SUPPLIED TEXT:
···

When I was a kid, the people coming to visit pretty much always had more money, or at least as much as my parents had. We lived in No VA, so people wanted to come and go to the Smithsonian and Air & Space museum and monuments and so on and so forth, but that totally was not my parents' thing. My mom wouldn't even drive in the city. So they just always arranged that themselves and sometime would take us kids along.

When I lived in So CA, people came to visit me and wanted to see things. I was working or had a baby during this time, so they'd often just do their own thing. I'd lend them my car (although my MIL drove out, so I didn't even have to do that) and they'd buy more gas when they were running low.

I realize I'm not offering any concrete advice, it's just I think if they are going to come because you live in a place they want to visit, they are lucky that they get to stay for free with relatives, I they can't expect you to wait on them, pay for all the food and prepare it too. I think you should ask for help with the grocery bill, honestly, offer to lend them a car but let them know they have to help pay for gas.

When relatives come to visit, generally the first night or so I have a meal planned. We have really simple meals here, many that don't involve much cooking, like cut up fruit and veggies with some pasta & butter or sauce. When my mom came to visit, she wanted regular meals at regular times, and that ended up being a source of contention for us, but because she's my mom, I could hash it out with her. It's funny, because at home she would always talk about how she had a toasted cheese sandwich or cottage cheese and peaches for dinner, but she visited me after living with my brother for 9 months, and his wife cooked a lot more than I do. She wanted a meat, a starch or two, no more than one vegetable, usually canned, but she could get by with less, and a dessert was nice.

···

TASK DESCRIPTION: In the post about hosting relatives, how long had the writer's mom been living with the writer's brother before she came to visit? The items that come after this are unrelated to the post about hosting relatives.

INFORMATION GIVEN:

···

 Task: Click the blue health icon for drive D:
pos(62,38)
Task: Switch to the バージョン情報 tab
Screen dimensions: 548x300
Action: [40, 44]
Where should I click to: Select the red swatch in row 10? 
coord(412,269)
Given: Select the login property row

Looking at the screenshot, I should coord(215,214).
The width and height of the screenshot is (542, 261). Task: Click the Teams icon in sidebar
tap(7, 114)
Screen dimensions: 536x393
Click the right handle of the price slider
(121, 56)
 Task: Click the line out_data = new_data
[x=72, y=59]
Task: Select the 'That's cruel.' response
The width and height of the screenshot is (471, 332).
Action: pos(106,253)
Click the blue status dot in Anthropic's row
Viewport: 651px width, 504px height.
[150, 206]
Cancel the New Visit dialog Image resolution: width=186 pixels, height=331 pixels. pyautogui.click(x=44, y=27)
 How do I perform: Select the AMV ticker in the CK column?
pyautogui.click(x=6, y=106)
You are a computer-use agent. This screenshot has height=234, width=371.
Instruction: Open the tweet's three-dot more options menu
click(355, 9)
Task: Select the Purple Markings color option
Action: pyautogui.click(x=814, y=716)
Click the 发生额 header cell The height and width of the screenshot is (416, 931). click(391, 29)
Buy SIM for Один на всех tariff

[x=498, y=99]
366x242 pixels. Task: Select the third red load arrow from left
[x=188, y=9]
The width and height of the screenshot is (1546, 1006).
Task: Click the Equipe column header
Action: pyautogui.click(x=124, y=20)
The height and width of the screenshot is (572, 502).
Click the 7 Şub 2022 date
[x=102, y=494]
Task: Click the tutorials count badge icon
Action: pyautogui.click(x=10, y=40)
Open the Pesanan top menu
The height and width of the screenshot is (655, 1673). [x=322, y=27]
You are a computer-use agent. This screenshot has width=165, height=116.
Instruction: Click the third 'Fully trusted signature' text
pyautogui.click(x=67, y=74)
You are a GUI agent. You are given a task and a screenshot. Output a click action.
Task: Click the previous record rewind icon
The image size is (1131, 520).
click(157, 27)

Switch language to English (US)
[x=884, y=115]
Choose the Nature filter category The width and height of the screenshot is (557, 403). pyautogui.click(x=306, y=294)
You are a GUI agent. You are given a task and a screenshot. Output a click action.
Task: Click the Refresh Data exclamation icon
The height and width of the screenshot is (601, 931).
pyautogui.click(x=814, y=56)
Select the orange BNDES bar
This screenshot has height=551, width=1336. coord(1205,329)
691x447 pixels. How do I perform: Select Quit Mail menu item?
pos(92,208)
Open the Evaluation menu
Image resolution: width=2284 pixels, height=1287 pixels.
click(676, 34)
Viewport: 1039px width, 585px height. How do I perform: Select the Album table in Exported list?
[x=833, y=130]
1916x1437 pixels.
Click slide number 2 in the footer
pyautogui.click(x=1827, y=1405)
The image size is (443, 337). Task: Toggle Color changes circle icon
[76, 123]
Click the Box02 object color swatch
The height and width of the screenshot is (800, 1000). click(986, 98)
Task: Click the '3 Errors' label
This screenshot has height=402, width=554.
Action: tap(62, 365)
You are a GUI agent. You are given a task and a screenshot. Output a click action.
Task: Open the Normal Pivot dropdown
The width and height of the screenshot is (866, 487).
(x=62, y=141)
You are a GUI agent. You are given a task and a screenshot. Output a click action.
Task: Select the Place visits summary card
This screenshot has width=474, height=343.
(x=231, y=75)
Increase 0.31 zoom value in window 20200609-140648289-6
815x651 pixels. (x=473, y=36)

···

OUTPUT: Nine months.